### GIVEN PROBLEM
Repeat the items word for word from the first line through the line holding "click(x=17, y=86)", inclusive, and omit the pictures.

Element and text position data:
════════════════════

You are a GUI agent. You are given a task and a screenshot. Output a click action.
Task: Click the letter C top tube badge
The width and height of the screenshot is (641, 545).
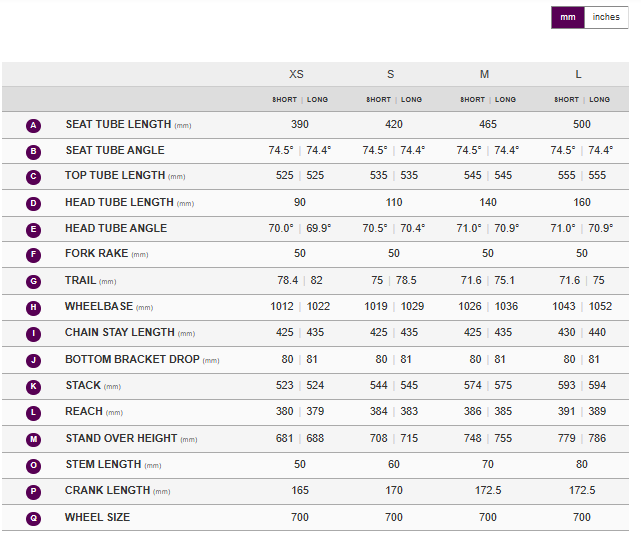(x=34, y=177)
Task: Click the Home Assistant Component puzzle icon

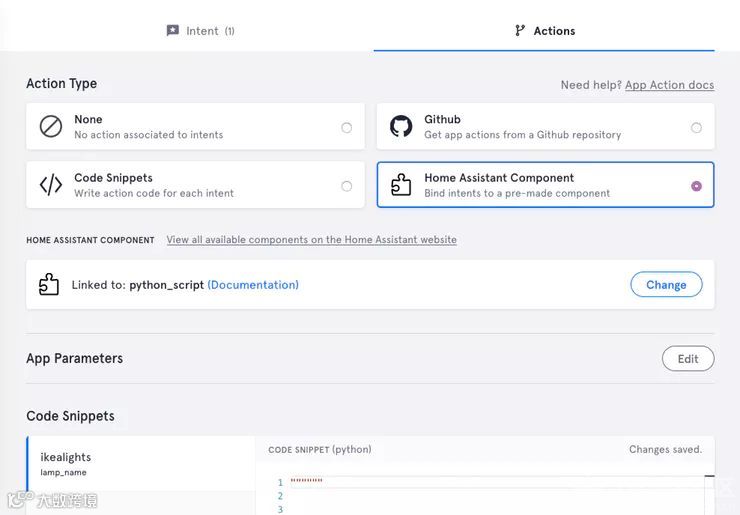Action: 401,185
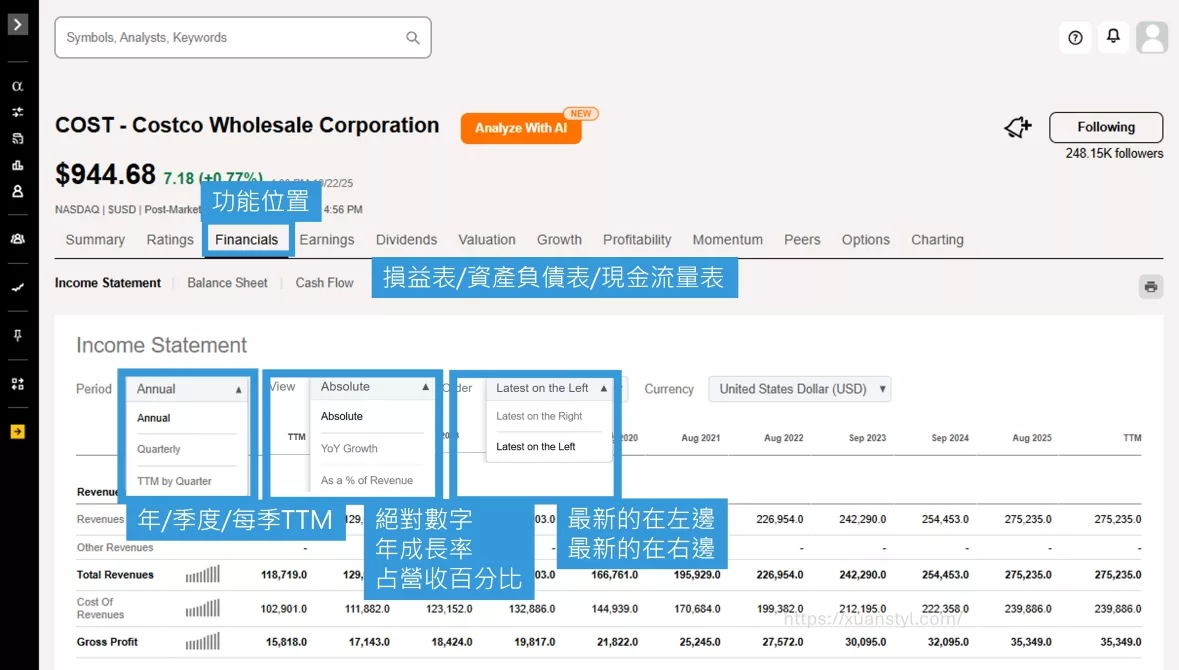Select the Alpha (α) icon in the sidebar
The image size is (1179, 670).
click(x=17, y=86)
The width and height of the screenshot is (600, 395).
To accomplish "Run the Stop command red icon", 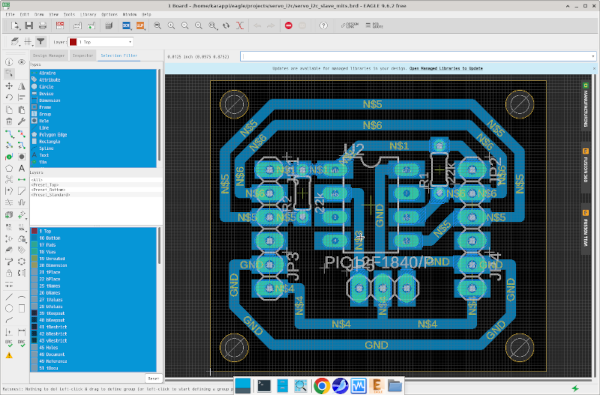I will tap(289, 26).
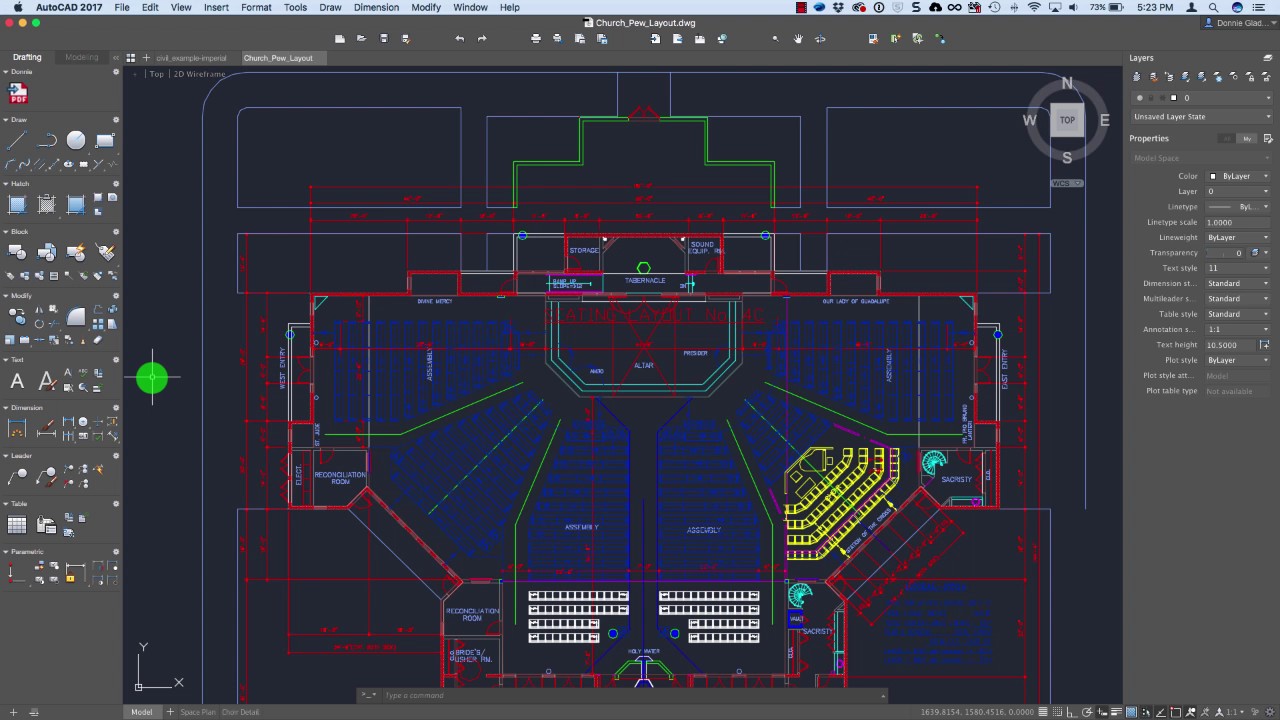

════════════════════

### RESPONSE TO THE TASK
You are a GUI agent. You are given a task and a screenshot. Output a click action.
Task: Click the letter C top tube badge
The width and height of the screenshot is (641, 545).
(x=34, y=177)
Task: Click the Home Assistant Component puzzle icon

Action: 401,185
Select the Alpha (α) icon in the sidebar
The image size is (1179, 670).
click(x=17, y=86)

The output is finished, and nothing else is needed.